__Exercise description__. The lines to transcribe begin with the one containing "Image resolution: width=598" and end with the last line below; reproduce them exactly, without the pictures.

Given records section start

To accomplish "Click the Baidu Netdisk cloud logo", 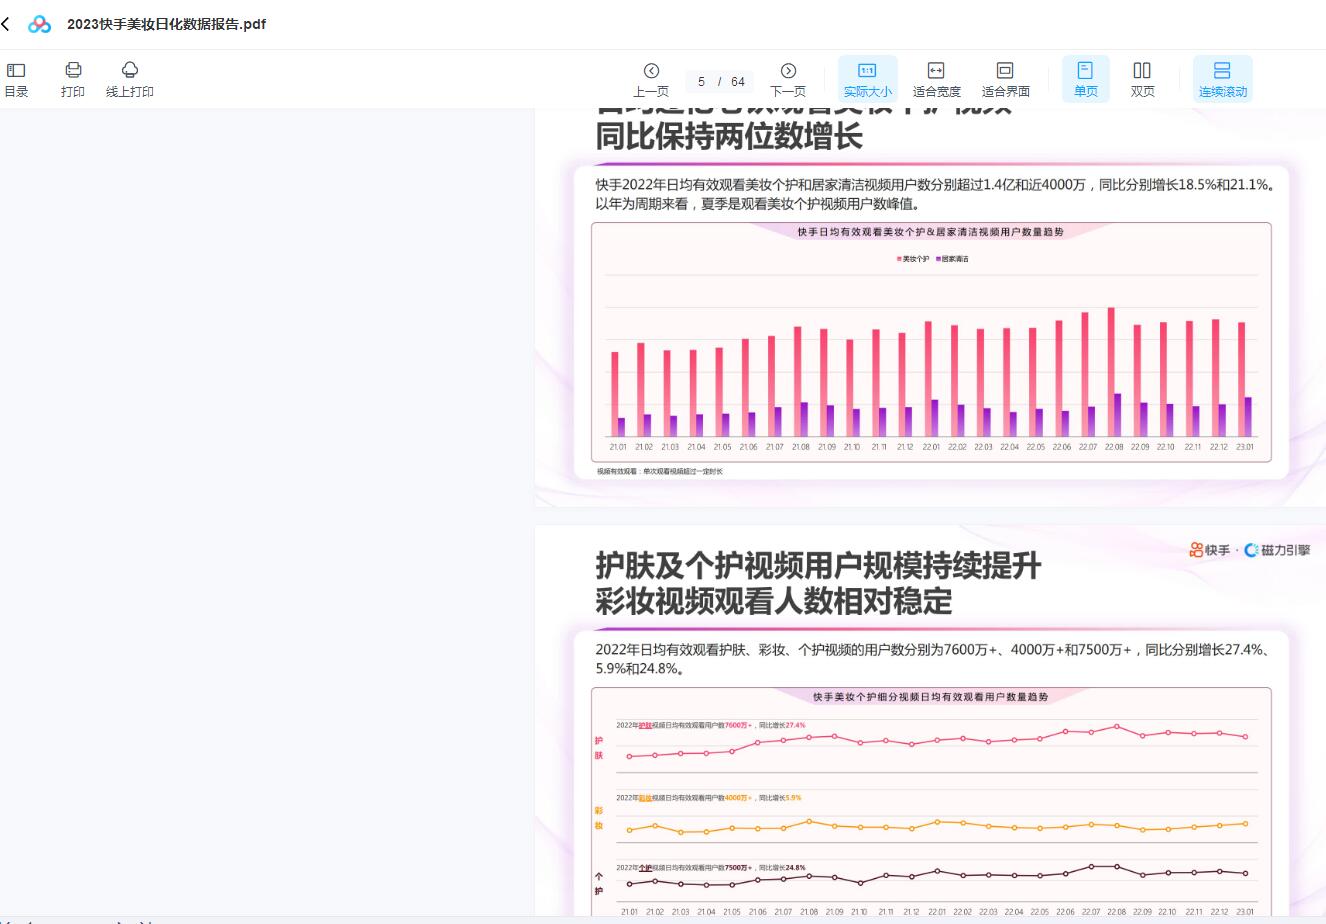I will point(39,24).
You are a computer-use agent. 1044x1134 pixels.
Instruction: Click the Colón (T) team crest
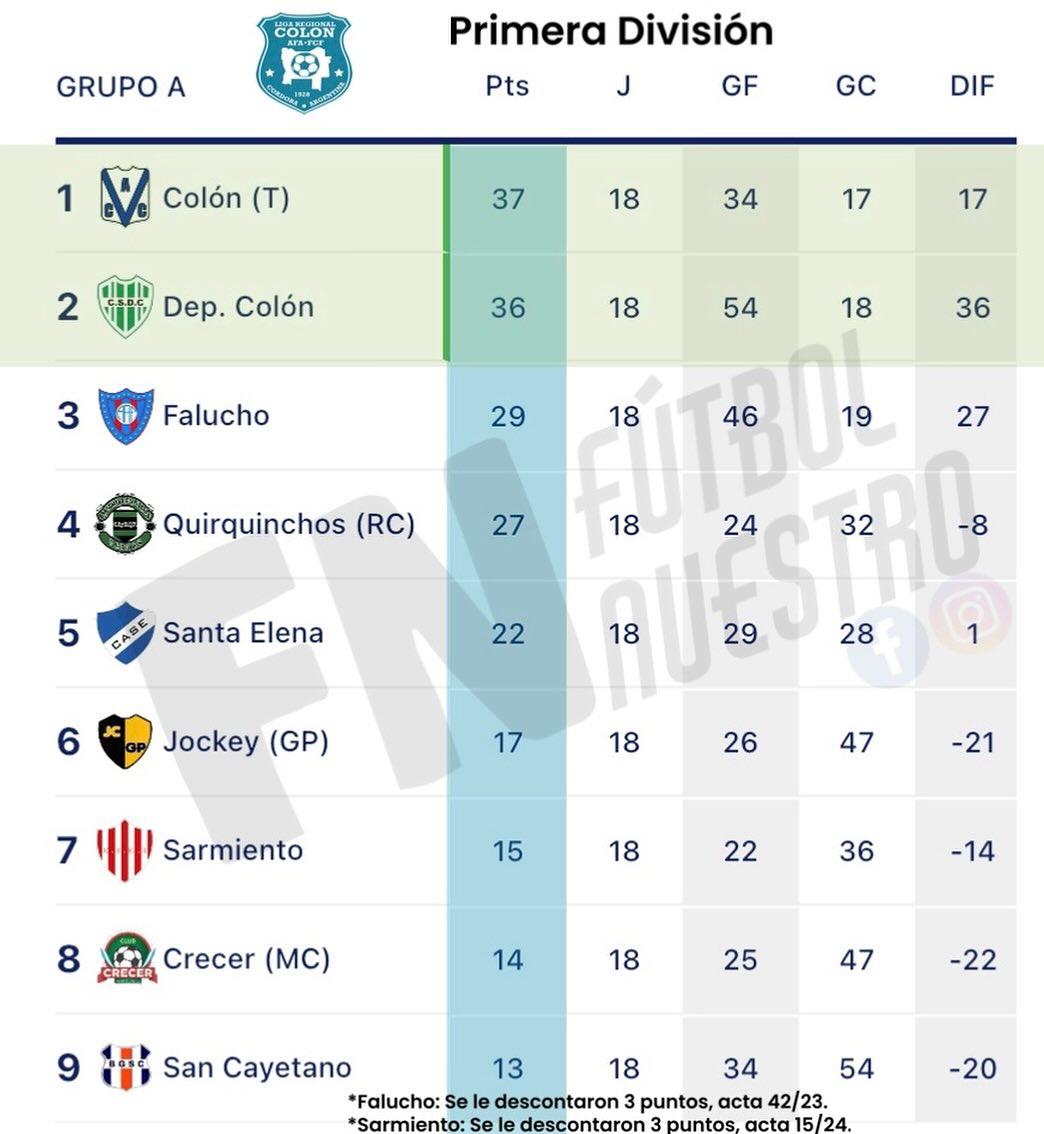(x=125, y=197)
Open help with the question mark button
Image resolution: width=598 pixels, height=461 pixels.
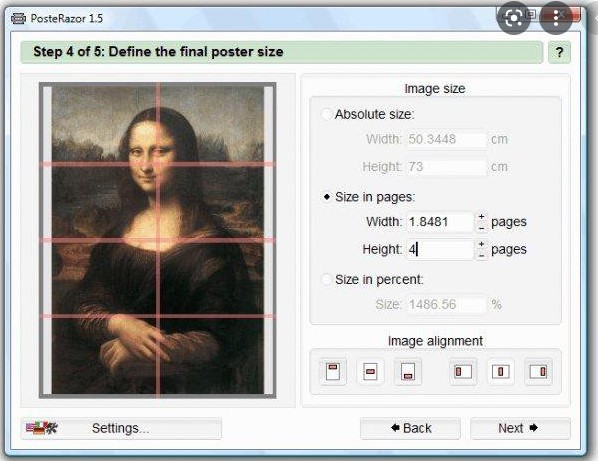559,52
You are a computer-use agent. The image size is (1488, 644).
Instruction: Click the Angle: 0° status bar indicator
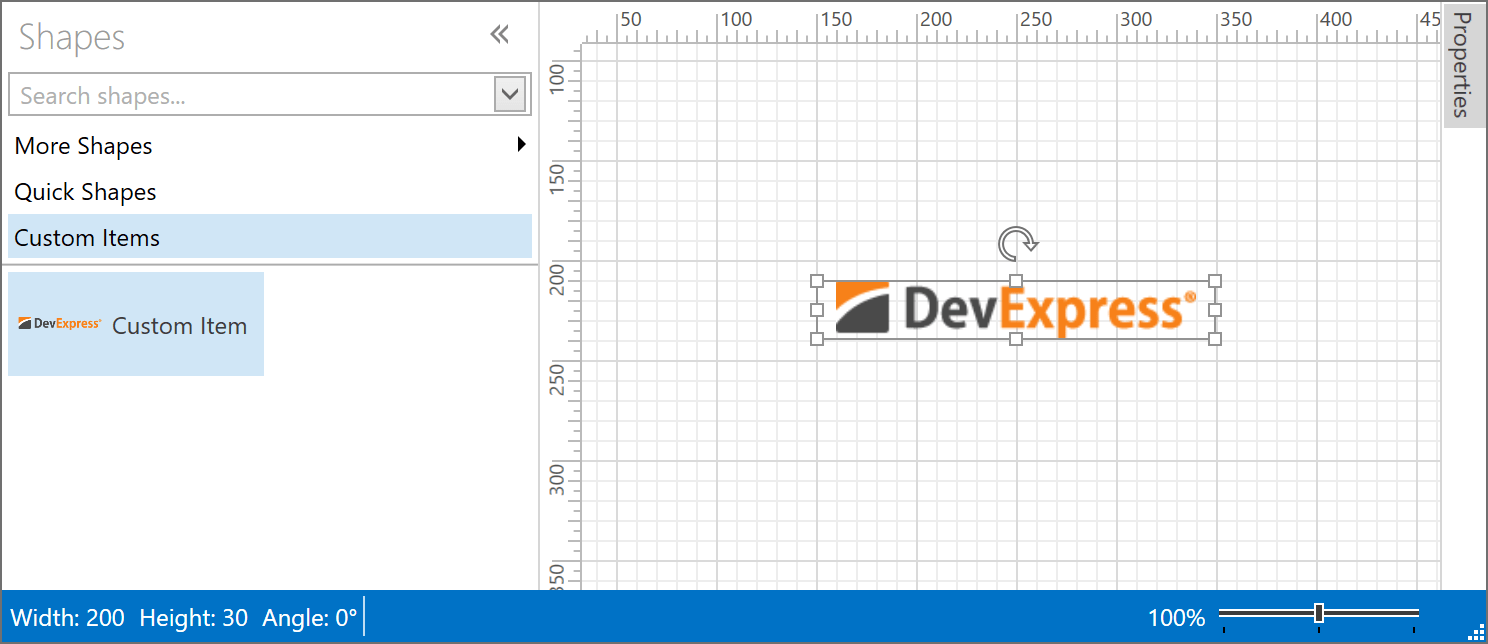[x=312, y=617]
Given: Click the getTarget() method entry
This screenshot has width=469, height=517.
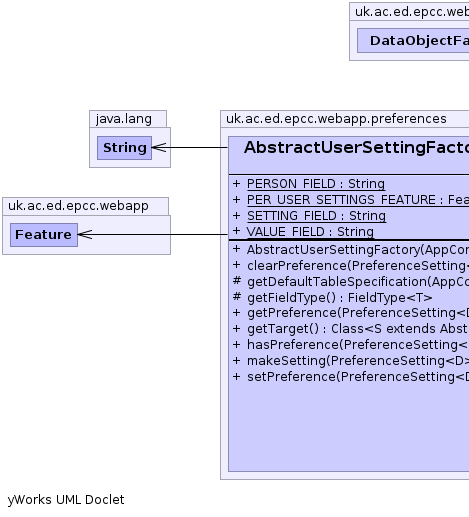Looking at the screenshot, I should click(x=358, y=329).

Given records section end

__Response box__.
Image resolution: width=598 pixels, height=461 pixels.
559,52
You are a computer-use agent. The image size is (1488, 644).
Instruction: Click the Angle: 0° status bar indicator
[x=312, y=617]
Given: Click the getTarget() method entry
This screenshot has width=469, height=517.
Looking at the screenshot, I should click(x=358, y=329).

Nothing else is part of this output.